BEGIN DATA SUPPLIED

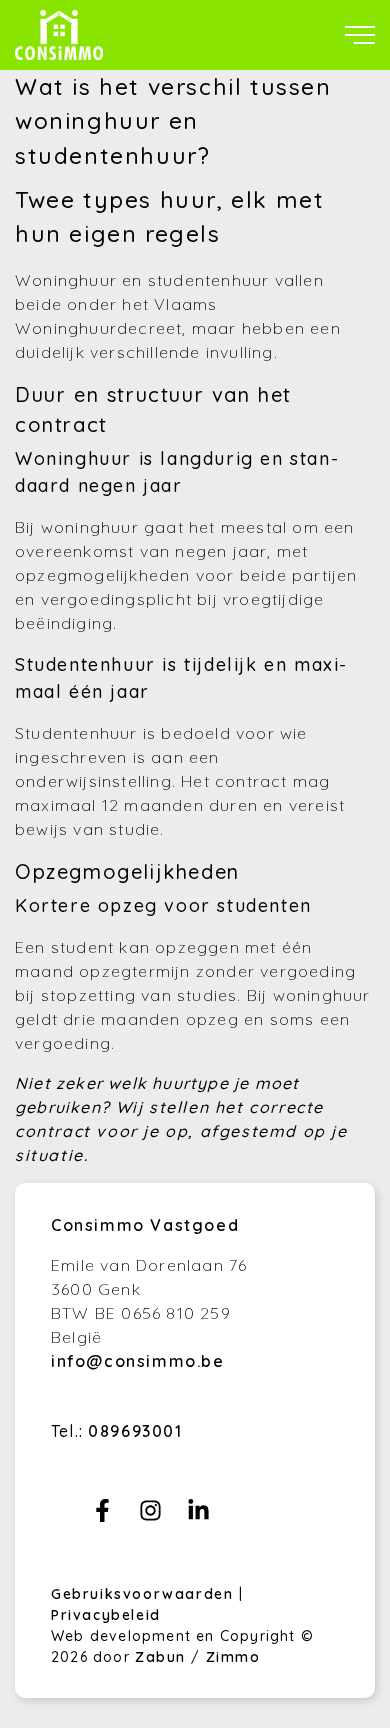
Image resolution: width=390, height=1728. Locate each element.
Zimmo (233, 1657)
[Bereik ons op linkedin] (198, 1516)
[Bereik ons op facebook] (102, 1516)
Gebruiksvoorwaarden (145, 1594)
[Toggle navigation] (360, 35)
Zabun (160, 1657)
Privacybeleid (106, 1615)
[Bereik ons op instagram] (150, 1516)
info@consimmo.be (138, 1361)
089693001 (135, 1431)
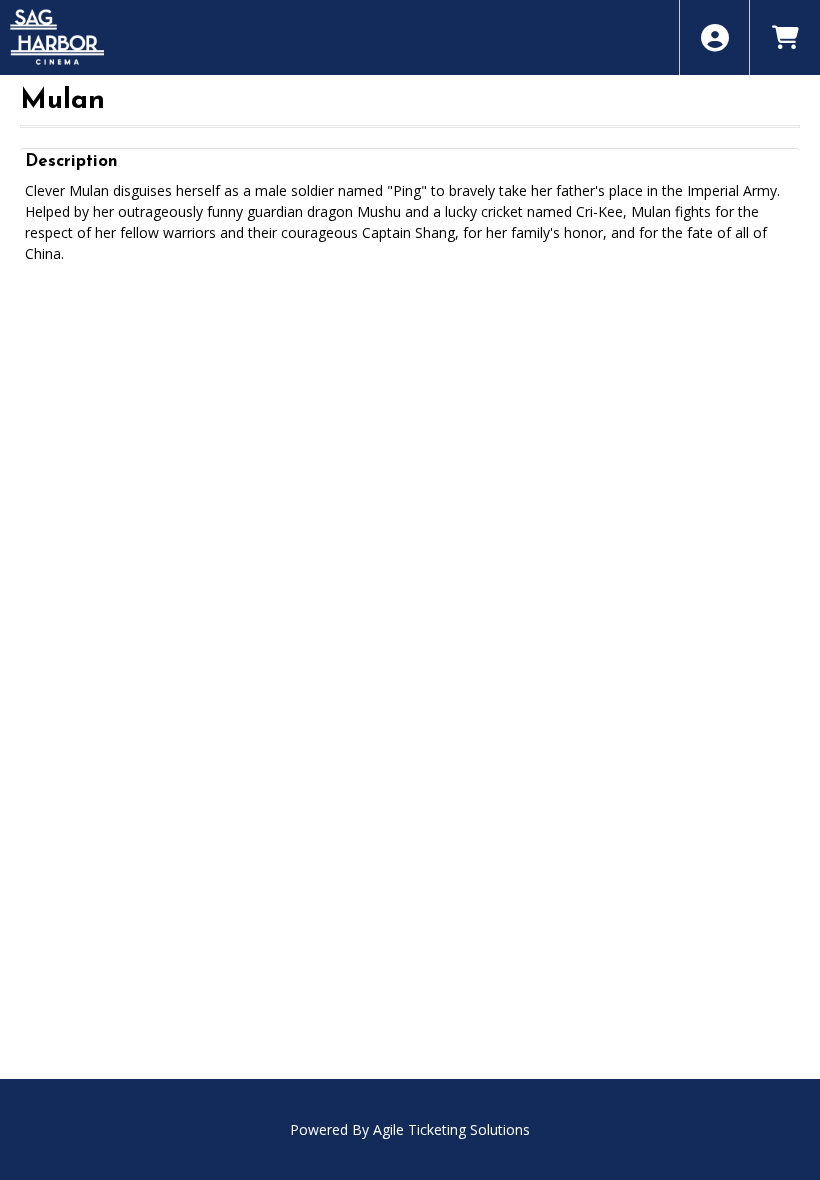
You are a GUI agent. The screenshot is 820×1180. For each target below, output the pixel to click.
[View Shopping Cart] (784, 37)
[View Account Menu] (714, 37)
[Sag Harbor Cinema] (410, 37)
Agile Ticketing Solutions (451, 1129)
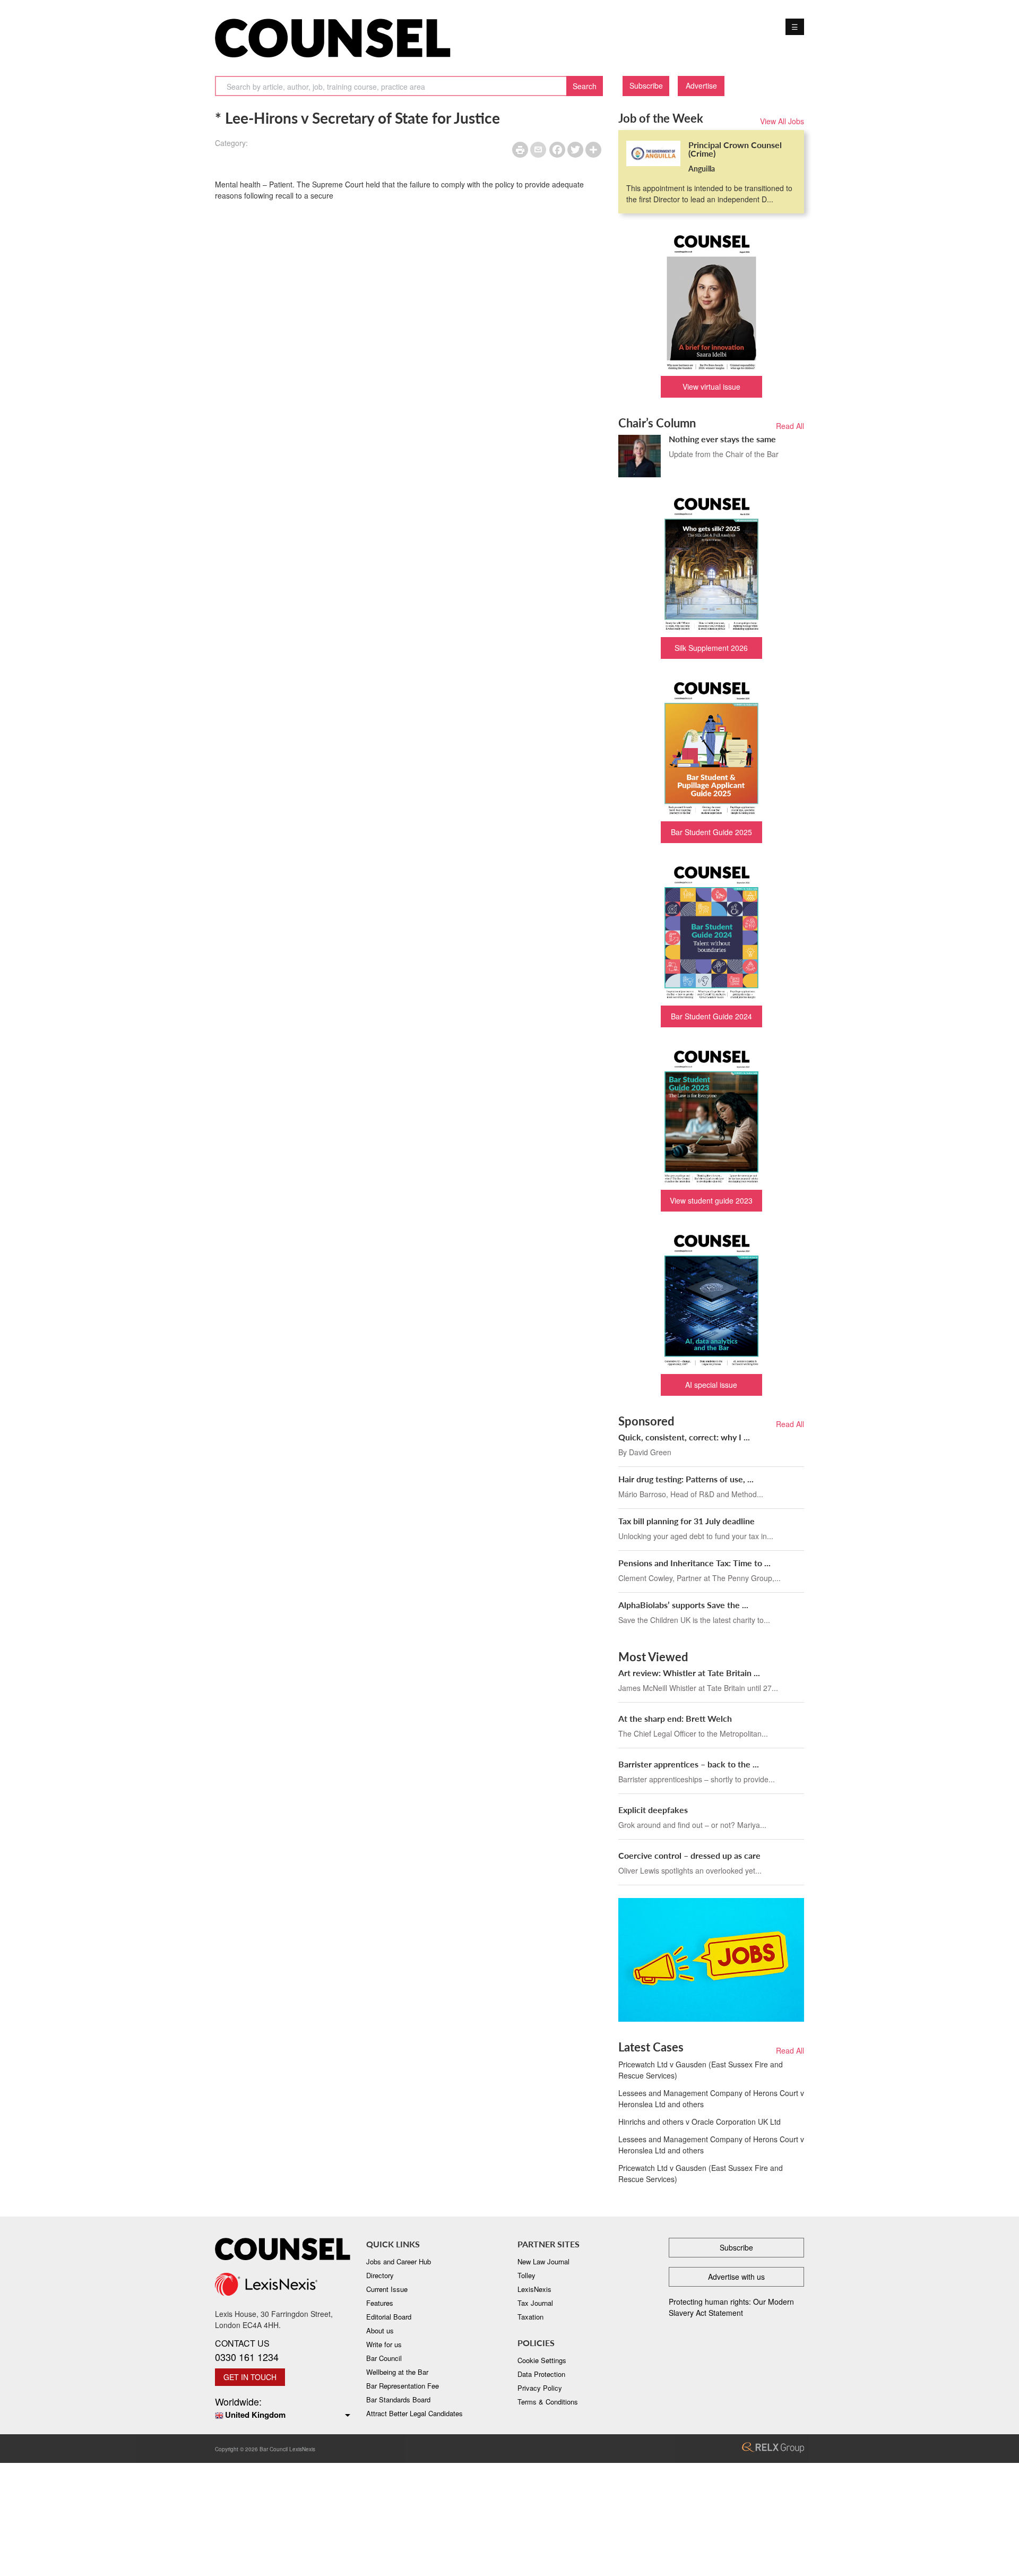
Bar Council (384, 2358)
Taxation (530, 2317)
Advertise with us (736, 2276)
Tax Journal (535, 2303)
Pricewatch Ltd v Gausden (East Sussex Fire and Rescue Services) (700, 2070)
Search (585, 86)
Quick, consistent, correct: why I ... (684, 1437)
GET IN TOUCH (250, 2377)
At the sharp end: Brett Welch (675, 1718)
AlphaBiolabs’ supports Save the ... (683, 1605)
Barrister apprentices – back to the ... (688, 1764)
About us (380, 2330)
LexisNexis (534, 2289)
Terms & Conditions (547, 2402)
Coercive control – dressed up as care (689, 1855)
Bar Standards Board (398, 2399)
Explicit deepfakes (653, 1810)
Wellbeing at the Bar (397, 2372)
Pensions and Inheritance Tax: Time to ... (694, 1563)
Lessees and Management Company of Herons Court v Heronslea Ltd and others (711, 2098)
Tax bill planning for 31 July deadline (686, 1521)
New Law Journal (543, 2261)
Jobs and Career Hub (398, 2261)
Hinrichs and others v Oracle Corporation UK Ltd (699, 2121)
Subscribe (646, 85)
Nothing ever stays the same (722, 439)
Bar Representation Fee (402, 2386)
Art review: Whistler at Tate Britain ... (689, 1673)
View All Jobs (782, 121)
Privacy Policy (539, 2388)
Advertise (701, 85)
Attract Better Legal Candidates (414, 2413)
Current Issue (387, 2289)
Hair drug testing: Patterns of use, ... (686, 1479)
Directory (380, 2275)
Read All (790, 425)
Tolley (526, 2275)
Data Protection (541, 2374)
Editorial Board (388, 2317)
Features (379, 2303)
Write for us (384, 2344)
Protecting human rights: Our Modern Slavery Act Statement (731, 2307)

END DATA SUPPLIED

*WHAT YOU WILL DO*. Your task is to reproduce exactly the lines from the one with "Directory (380, 2275)" through the end of the listing. Both ends belong in the answer.

*RESULT OF THE TASK*.
Directory (380, 2275)
Read All (790, 425)
Tolley (526, 2275)
Data Protection (541, 2374)
Editorial Board (388, 2317)
Features (379, 2303)
Write for us (384, 2344)
Protecting human rights: Our Modern Slavery Act Statement (731, 2307)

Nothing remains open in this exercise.